▸ REQUIRED ACTION
Your answer should be the full set of entries, given again without alteration.

Saved data entries:
····················

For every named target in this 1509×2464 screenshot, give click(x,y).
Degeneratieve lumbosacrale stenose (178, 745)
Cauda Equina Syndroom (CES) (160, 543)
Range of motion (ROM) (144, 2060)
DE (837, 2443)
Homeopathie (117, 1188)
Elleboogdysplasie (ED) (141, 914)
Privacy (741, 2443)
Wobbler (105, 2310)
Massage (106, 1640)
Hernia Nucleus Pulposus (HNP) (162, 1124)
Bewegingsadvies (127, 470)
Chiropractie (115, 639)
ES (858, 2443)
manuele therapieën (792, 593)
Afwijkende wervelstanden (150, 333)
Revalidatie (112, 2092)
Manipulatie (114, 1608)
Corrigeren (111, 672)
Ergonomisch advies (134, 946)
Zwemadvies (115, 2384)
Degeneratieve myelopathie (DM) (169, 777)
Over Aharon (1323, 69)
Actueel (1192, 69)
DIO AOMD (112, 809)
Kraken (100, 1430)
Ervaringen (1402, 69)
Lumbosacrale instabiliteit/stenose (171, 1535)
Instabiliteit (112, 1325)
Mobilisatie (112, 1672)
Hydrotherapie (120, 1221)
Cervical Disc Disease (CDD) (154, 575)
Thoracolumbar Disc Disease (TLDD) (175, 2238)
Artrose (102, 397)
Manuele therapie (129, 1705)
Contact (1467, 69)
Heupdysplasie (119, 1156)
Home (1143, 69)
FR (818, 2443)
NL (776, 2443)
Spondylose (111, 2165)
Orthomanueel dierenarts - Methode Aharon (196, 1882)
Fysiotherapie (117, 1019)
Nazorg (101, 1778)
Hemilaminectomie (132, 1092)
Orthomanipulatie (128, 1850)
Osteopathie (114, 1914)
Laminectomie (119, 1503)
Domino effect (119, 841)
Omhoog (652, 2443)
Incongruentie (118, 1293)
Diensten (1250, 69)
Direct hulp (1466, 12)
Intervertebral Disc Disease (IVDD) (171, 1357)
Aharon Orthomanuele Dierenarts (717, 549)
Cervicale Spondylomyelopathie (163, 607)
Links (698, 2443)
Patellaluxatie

····················

▸ COMPLETED EXERCISE
For every named target in this 1509×2464 screenshot, give click(x,y).
Degeneratieve lumbosacrale stenose (178, 745)
Cauda Equina Syndroom (CES) (160, 543)
Range of motion (ROM) (144, 2060)
DE (837, 2443)
Homeopathie (117, 1188)
Elleboogdysplasie (ED) (141, 914)
Privacy (741, 2443)
Wobbler (105, 2310)
Massage (106, 1640)
Hernia Nucleus Pulposus (HNP) (162, 1124)
Bewegingsadvies (127, 470)
Chiropractie (115, 639)
ES (858, 2443)
manuele therapieën (792, 593)
Afwijkende wervelstanden (150, 333)
Revalidatie (112, 2092)
Manipulatie (114, 1608)
Corrigeren (111, 672)
Ergonomisch advies (134, 946)
Zwemadvies (115, 2384)
Degeneratieve myelopathie (DM) (169, 777)
Over Aharon (1323, 69)
Actueel (1192, 69)
DIO AOMD (112, 809)
Kraken (100, 1430)
Ervaringen (1402, 69)
Lumbosacrale instabiliteit/stenose (171, 1535)
Instabiliteit (112, 1325)
Mobilisatie (112, 1672)
Hydrotherapie (120, 1221)
Cervical Disc Disease (CDD) (154, 575)
Thoracolumbar Disc Disease (TLDD) (175, 2238)
Artrose (102, 397)
Manuele therapie (129, 1705)
Contact (1467, 69)
Heupdysplasie (119, 1156)
Home (1143, 69)
FR (818, 2443)
NL (776, 2443)
Spondylose (111, 2165)
Orthomanueel dierenarts - Methode Aharon (196, 1882)
Fysiotherapie (117, 1019)
Nazorg (101, 1778)
Hemilaminectomie (132, 1092)
Orthomanipulatie (128, 1850)
Osteopathie (114, 1914)
Laminectomie (119, 1503)
Domino effect (119, 841)
Omhoog (652, 2443)
Incongruentie (118, 1293)
Diensten (1250, 69)
Direct hulp (1466, 12)
Intervertebral Disc Disease (IVDD) (171, 1357)
Aharon Orthomanuele Dierenarts (717, 549)
Cervicale Spondylomyelopathie (163, 607)
Links (698, 2443)
Patellaluxatie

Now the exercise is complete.